Saying that Australia should initially aim for a global consensus to stabilise greenhouse gases in the atmosphere at 550 parts per million, he was brutally frank: "The 550 strategy would be expected to lead to the destruction of the Great Barrier Reef and other coral reefs."
The Australian and Queensland governments have always avoided this point when explaining their climate policies. Neither has ever stated a stabilisation target for the rise in global temperatures or greenhouse gases. To do so would expose them to the criticism that their policies would not save the Great Barrier Reef and a host of other ecosystems.
Garnaut's frank admission reflects the findings of reef scientists who have been warning of the impacts of climate change to the Great Barrier Reef since mass coral bleaching occurred globally in 1998 and 2002.
Rising sea temperatures and increasing acidity of the oceans due to our use of fossil fuels are now well recognised as major threats to coral reefs in coming decades.
Dr Charlie Veron, former chief scientist at the Australian Institute of Marine Sciences in Townsville, reviewed the expected impact of climate change on the Great Barrier Reef in A Reef in Time: The Great Barrier Reef From Beginning to End.
"We are now facing the inescapable conclusion that the Great Barrier Reef, along with all the other coral reefs in the world, will be diminished beyond anything we have ever considered 'normal' as a direct result of human-induced climate change - and this will happen during the present century," Veron wrote.
Garnaut's frankness is welcome, but his conclusions leave us to wonder whether this is the best we can do. Should we just write off the Great Barrier Reef and the $7 billion it generates annually for the economy? Should we just write off the 66,000 jobs that go with it?
As a boy growing up in the Whitsundays in the 1970s, I did not dream the Great Barrier Reef would be severely damaged by human activity within my lifetime. Much less would I have dreamt that we would choose to allow these impacts to occur. Garnaut's targets are not ambitious enough and we should not accept them.
We should judge our climate-change policies by this simple test: Will we leave the Great Barrier Reef for our children? At present the answer is "no". We are all responsible for changing the answer to "yes".
The current science indicates our target should be stabilising atmospheric greenhouse gases at 350 parts per million, but Garnaut does not even mention this.
We do not know whether we can stabilise atmospheric greenhouse gases at 350, 450 or 550ppm, but think of it this way: If we wanted to build a bridge across a 1km-wide river, we would not ask our engineers and scientists to build us a bridge that was 500m long.

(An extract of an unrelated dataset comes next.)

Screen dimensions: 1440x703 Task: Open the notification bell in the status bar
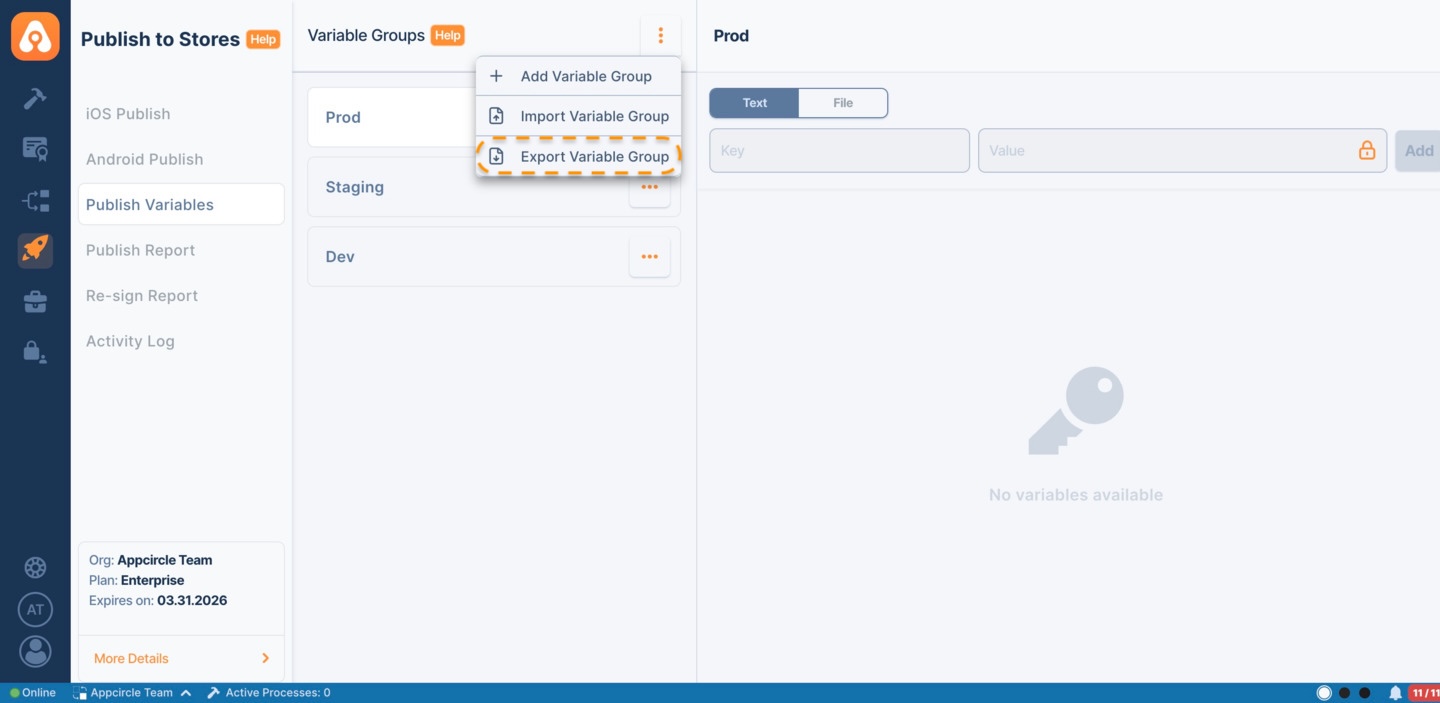click(1394, 692)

We should apply the same logic to climate-change policy and set targets that produce the results we want to achieve.
We need vision, ambition and hard work to solve the climate crisis. Garnaut's approach lacks the vision and ambition that is needed. We need to add these ingredients to Australia's many hard workers to solve the climate crisis.
Dr Chris McGrath is a Brisbane barrister specialising in environmental law.